#### TEXTE DU JUGEMENT ####
Référence : 2011 CF 837

[TRADUCTION FRANÇAISE CERTIFIÉE, NON RÉVISÉE]

Ottawa (Ontario), le 8 juillet 2011

En présence de madame la juge Simpson

 

 

ENTRE :

LE MINISTRE DE LA CITOYENNETÉ
ET DE
L’IMMIGRATION

 

demandeur

 

et

 

BEHZAD MEMAR-ZADEH

 

défendeur

 

 

 

MOTIFS DU JUGEMENT ET JUGEMENT

 

INSTANCE

 

[1]               Le ministre de la Citoyenneté et de l’Immigration (le ministre) interjette appel, en application du paragraphe 14(5) de la Loi sur la citoyenneté, L.R.C. 1985, ch. C‑29 (la Loi), d’une décision datée du 24 juin 2010 par laquelle un juge de la citoyenneté a conclu que le défendeur satisfaisait aux exigences relatives à l’attribution de la citoyenneté, conformément au paragraphe 5(1) de la Loi (la décision).

 

[2]               Le ministre demande que la décision soit annulée et que la demande de citoyenneté du défendeur soit rejetée.
####
> **CONSIGNE 1**:
Relevez toutes les formes abrégées que le jugement définit entre parenthèses pour s'en servir ensuite.
> **CONSIGNE 2**:
Rédigez la suite du jugement, à partir de ce qui suit le paragraphe [2], s'il vous plaît.
#### DONNÉES FOURNIES ####
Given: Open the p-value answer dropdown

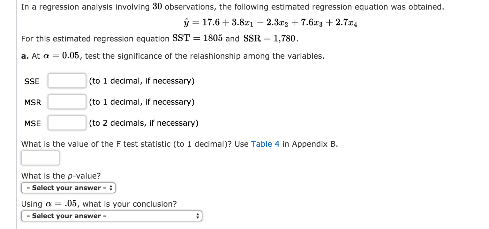Looking at the screenshot, I should coord(68,188).
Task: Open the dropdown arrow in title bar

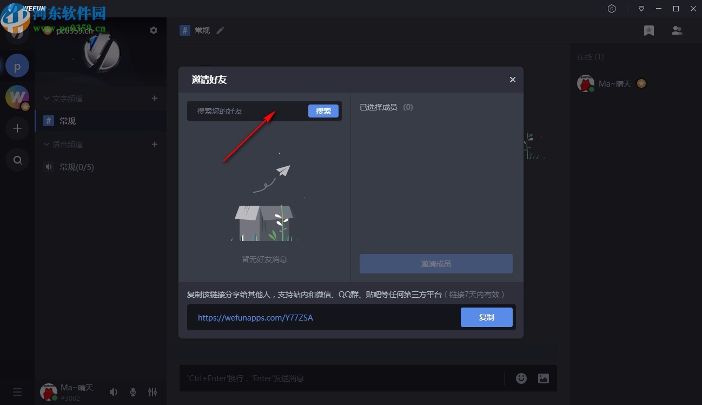Action: pyautogui.click(x=641, y=9)
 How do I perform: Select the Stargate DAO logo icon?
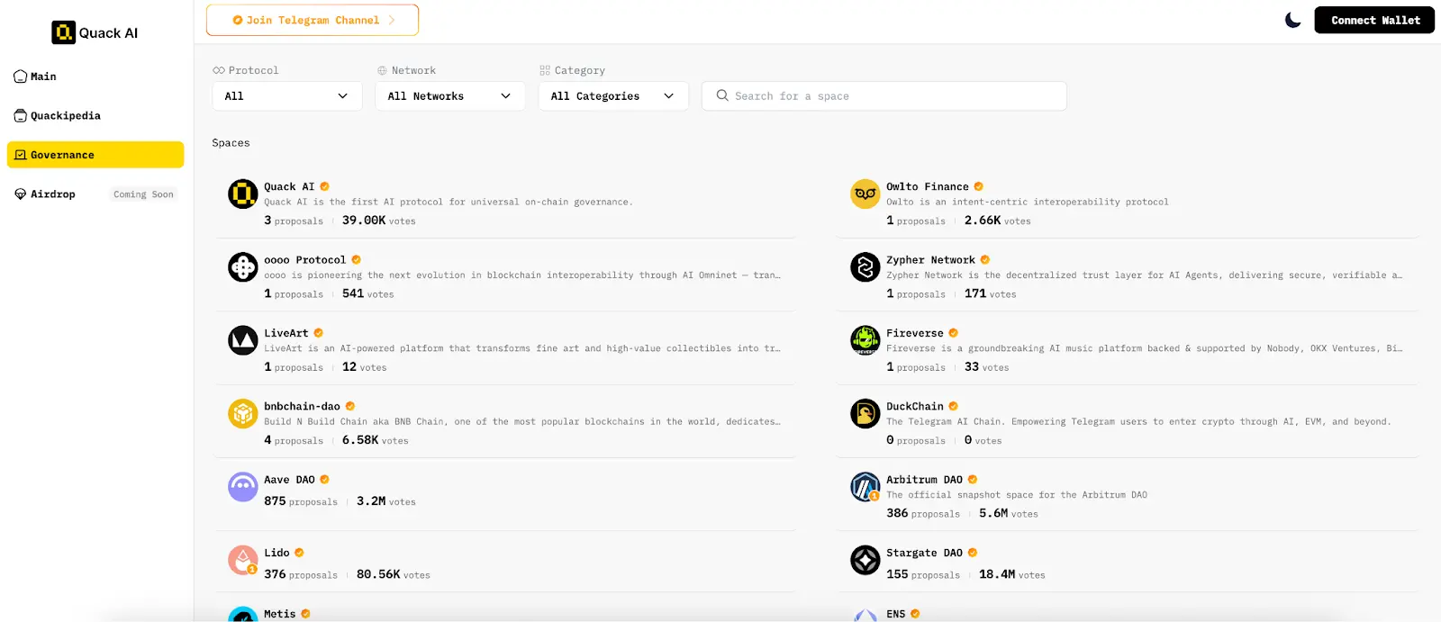click(865, 560)
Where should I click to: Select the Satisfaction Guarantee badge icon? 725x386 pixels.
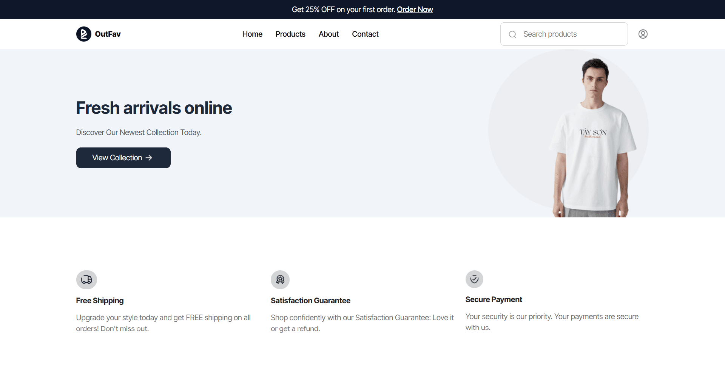pyautogui.click(x=280, y=280)
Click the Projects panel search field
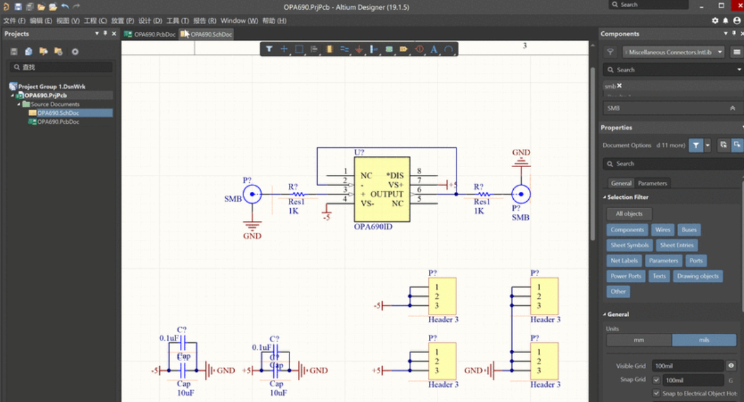 pos(62,67)
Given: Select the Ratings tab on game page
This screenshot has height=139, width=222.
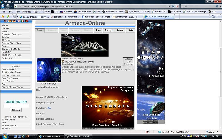Looking at the screenshot, I should [x=109, y=30].
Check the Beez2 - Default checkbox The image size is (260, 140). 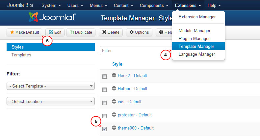pyautogui.click(x=104, y=76)
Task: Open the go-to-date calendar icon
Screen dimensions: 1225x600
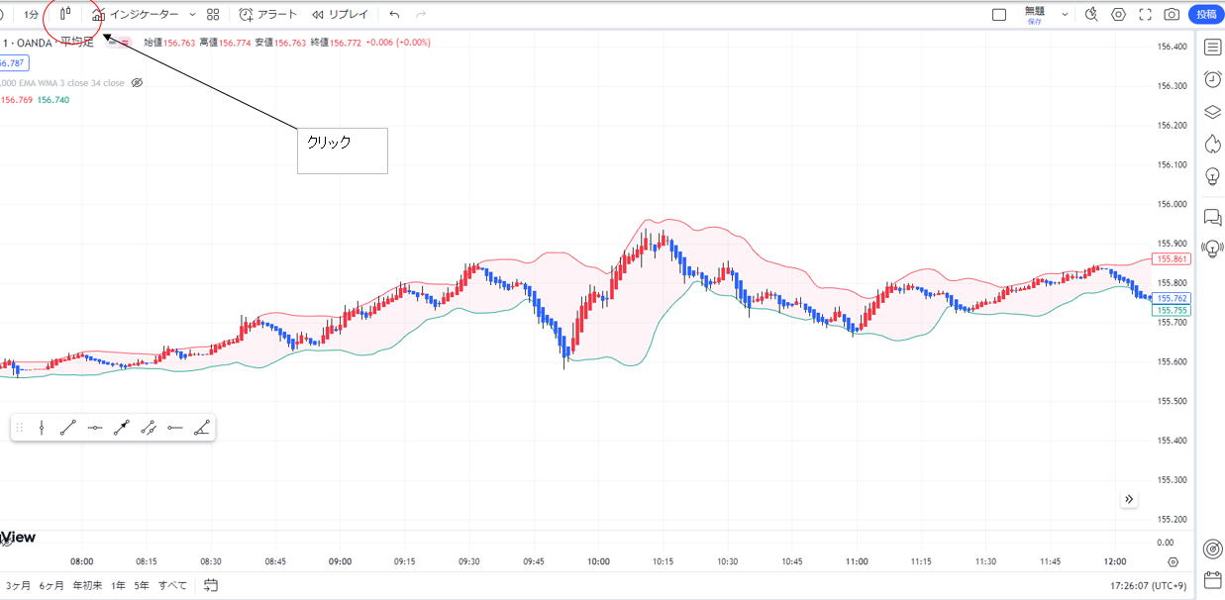Action: 211,585
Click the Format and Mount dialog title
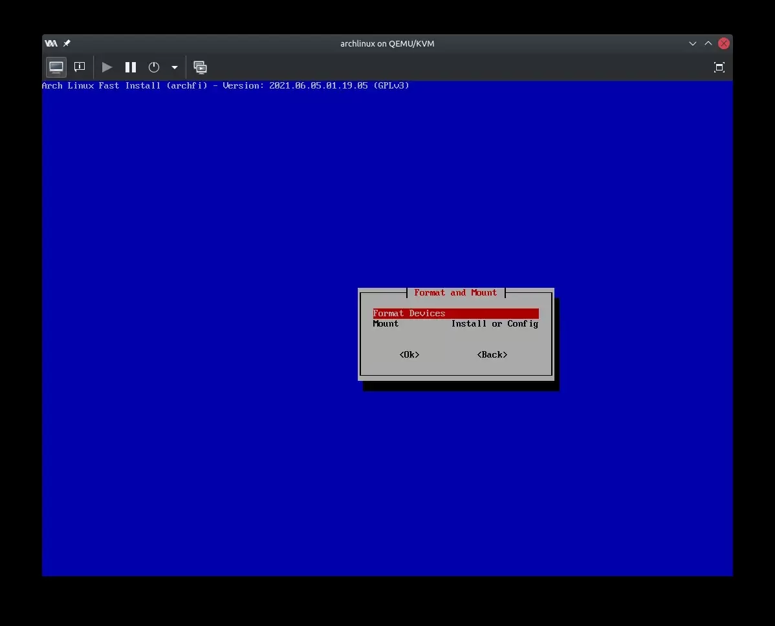This screenshot has width=775, height=626. (x=455, y=293)
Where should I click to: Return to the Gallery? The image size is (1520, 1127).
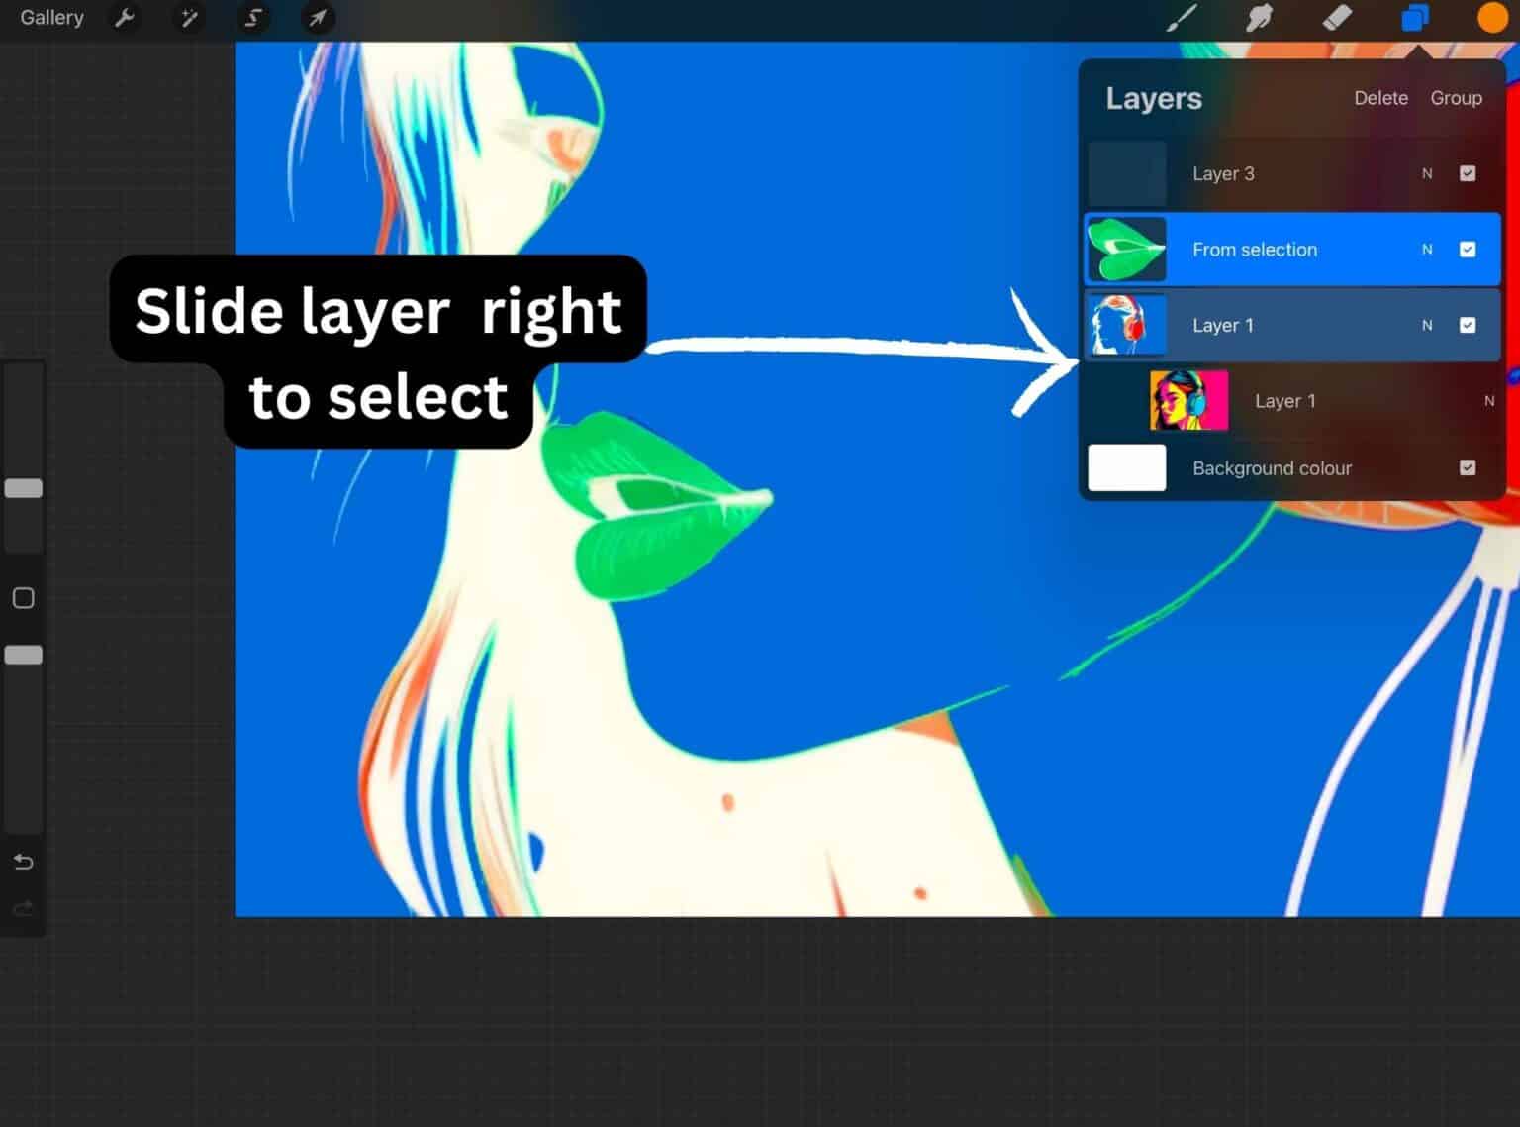(51, 17)
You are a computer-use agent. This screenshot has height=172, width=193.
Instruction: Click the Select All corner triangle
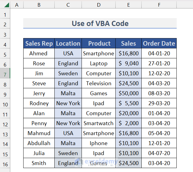5,5

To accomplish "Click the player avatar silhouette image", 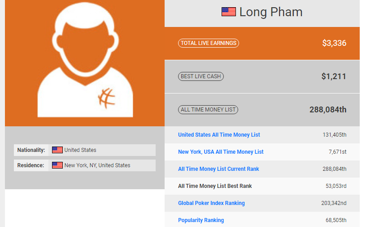I will click(85, 63).
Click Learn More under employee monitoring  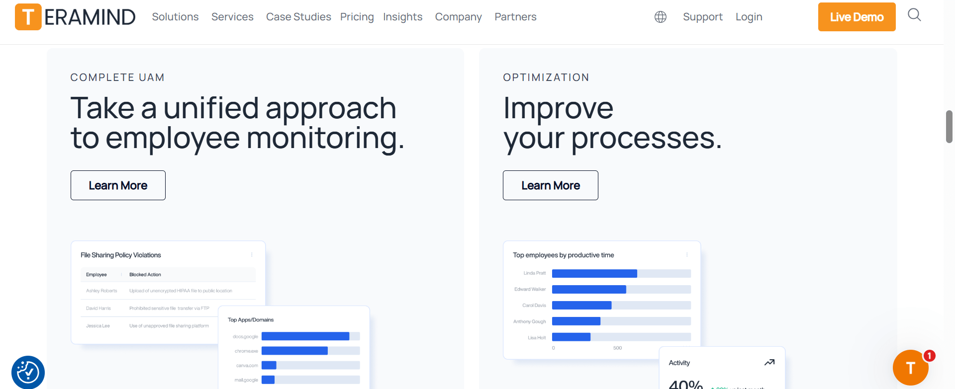(x=118, y=185)
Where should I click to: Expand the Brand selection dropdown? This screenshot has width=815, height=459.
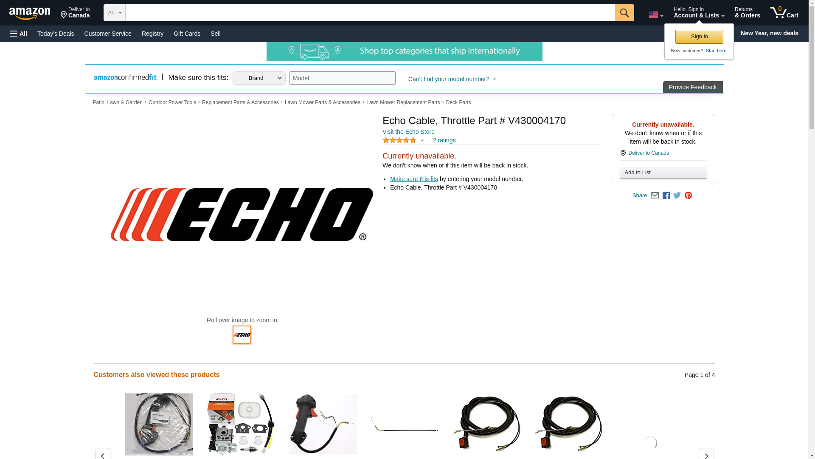coord(259,78)
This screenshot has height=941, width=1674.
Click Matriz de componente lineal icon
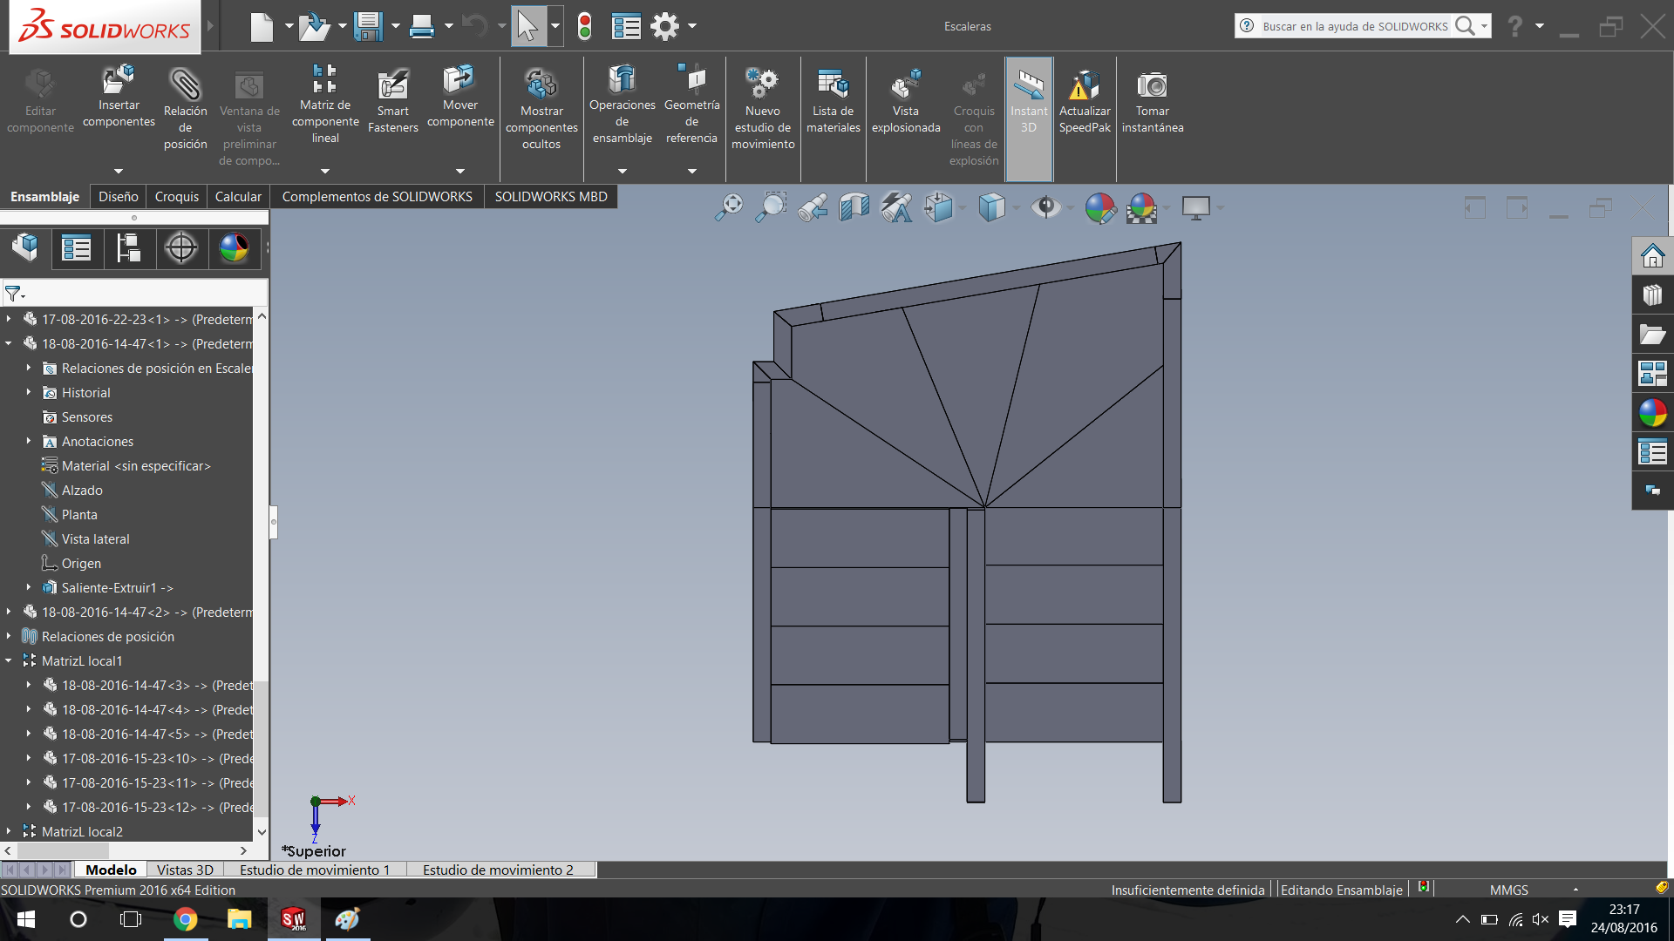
####
> **BONNE RÉPONSE 1**:
le ministre, la Loi, la décision

> **BONNE RÉPONSE 2**:
 

[3]               Pour les motifs qui suivent, l’appel du ministre sera accueilli.

 

FAITS

 

[4]               Le défendeur, un citoyen de l’Iran né le 24 juillet 1965, a acquis le statut de résident permanent le 17 décembre 2000, lorsqu’il est arrivé au Canada en tant que membre de la catégorie des entrepreneurs.

 

[5]               Depuis son arrivée, il a travaillé comme agent des ventes auprès de trois fabricants de silos à grains au Manitoba, et il a généré des ventes de dizaines de millions de dollars. Cependant, sa première demande de citoyenneté a été refusée le 26 juin 2008 parce qu’il ne satisfaisait pas aux exigences en matière de résidence.

 

[6]               Le défendeur a présenté sa seconde demande de citoyenneté le 9 septembre 2008. Dans les quatre années précédant le dépôt de sa demande, il avait accumulé 572 jours de résidence au Canada et avait été absent pendant 888 jours.

 

[7]               Le 2 juillet 2009, le défendeur a présenté un questionnaire sur la résidence (le questionnaire) et a passé son examen écrit de citoyenneté, pour lequel il a obtenu une note parfaite.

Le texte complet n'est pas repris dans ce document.